Todd Solondz's films can be threatening in how familiar they feel, despite being portraits of awful people engaging in awful behaviors. Perhaps it's because Solondz treats every character - despite their actions - with utmost empathy and understanding. In WELCOME TO THE DOLLHOUSE, Heather Matarazzo plays a painfully awkward pre-teen girl who struggles with her budding sexuality and the fact that her family is plainly indifferent towards her existence.

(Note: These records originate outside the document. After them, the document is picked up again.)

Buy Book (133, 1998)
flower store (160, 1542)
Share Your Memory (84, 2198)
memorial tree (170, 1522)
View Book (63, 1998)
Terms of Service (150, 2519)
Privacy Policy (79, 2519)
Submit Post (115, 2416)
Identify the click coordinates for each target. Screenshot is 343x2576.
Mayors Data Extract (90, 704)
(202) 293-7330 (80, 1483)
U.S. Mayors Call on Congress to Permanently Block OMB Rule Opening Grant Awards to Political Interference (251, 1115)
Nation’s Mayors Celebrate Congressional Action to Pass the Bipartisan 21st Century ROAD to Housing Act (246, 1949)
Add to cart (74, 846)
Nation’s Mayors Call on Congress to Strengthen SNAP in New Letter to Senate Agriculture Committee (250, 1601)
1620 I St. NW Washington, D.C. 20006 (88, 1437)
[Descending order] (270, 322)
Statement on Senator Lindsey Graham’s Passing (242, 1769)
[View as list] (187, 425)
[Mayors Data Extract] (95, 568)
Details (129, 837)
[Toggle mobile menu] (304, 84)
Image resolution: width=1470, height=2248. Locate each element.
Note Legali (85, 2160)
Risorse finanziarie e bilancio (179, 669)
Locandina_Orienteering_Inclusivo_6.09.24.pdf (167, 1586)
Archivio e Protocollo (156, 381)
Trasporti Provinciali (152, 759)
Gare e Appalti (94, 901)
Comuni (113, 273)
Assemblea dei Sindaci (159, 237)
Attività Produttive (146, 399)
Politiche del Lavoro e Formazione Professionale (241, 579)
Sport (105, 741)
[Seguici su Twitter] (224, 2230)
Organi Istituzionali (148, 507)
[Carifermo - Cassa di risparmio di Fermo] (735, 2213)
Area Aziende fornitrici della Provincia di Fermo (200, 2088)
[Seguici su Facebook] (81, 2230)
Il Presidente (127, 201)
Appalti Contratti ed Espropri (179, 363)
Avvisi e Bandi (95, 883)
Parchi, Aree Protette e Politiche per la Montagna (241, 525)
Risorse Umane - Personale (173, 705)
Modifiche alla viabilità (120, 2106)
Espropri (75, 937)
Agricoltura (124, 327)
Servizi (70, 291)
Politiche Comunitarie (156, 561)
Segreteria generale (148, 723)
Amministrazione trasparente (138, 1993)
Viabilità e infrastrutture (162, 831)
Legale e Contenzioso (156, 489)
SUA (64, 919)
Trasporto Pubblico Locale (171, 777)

Watching a Todd Solondz film is like looking into one of those giant magnifying mirrors hotel rooms have - you can see every pore, every blemish, every imperfection on your face but goddammit if it isn't impossible to look away because, quite frankly, it's the closest you'll get to see your own soul.
DUAL (2022)
Riley Stearns makes damn good movies. They won't be for everyone but goddangit, they are most assuredly for me. In his latest, Karen Gillan stars as a woman who, after learning she is dying, orders a clone to carry on her life after her death. But, when the terminal prognosis is discovered to be a mistake, Gillan must battle her clone to the death to see which one will be allowed to live. DUAL carries through the tone that I loved so much in Stearns’ THE ART OF SELF DEFENSE and builds it around an engaging, smart sci-fi parable about depression and self-loathing.
TELEVISION
YELLOWJACKETS
Holy shit, this is good television. From creators Ashley Lyle and Bart Nickerson, YELLOWJACKETS follows a group of teenage girls who crashland in the Canadian wilderness in the late ‘90s. The show bounces back and forth between the girls’ struggle to survive and the present-day struggles of the survivors as they attempt to keep buried the secrets surrounding what they had to do to make it out of the wilderness. An outstanding cast of both young and seasoned actors, some great cliffhangers and mysteries, a truly outstanding soundtrack, and smart writing made this one of the best first seasons of television in a long, long time. I cannot wait until the second season hits my eyeballs.
PEN15
I’m sure PEN15 is a tremendous exercise of emotional exorcism for creators/stars Maya Erskine and Anna Konkle. The fact that it’s also so flipping entertaining for everybody else is the real magic act. Erskine and Konkle star as fictionalized versions of their teenage selves - as they struggle through those painfully harsh years between childhood and adulthood. It’s funny, it’s frequently very, very uncomfortable, and - when it hits that sweet spot between funny and uncomfortable it achieves perfection. The final season was full of great episodes and I cannot wait to see what these two creators do next.
COMICS
KILL THEM ALL by Kyle Starks
This graphic novel written and illustrated by Kyle Starks follows an alcoholic cop who has just been fired from the force, his unwilling partner who’s trying desperately to help him get his job back, and a betrayed assassin. Together the three converge on a high-rise to kill their way through fifteen floors of criminals, murderers, and evil accountants as they attempt to kill the crime boss who has made their lives a living hell. Oh, and it’s a comedy. Full of wonderful puns, pitch-perfect parodies of action film cliches, and a surprisingly honest humanist streak that runs through the book’s violent core, KILL THEM ALL is super fun in the vein of MACGRUBER.
MUSIC
I happened across Daniele Luppi and Parquet Courts’ 2017 album MILANO this past month. The album, a concept album centered around the Italian city Milan in the ‘80s is good but I particularly loved the song “Pretty Prizes.”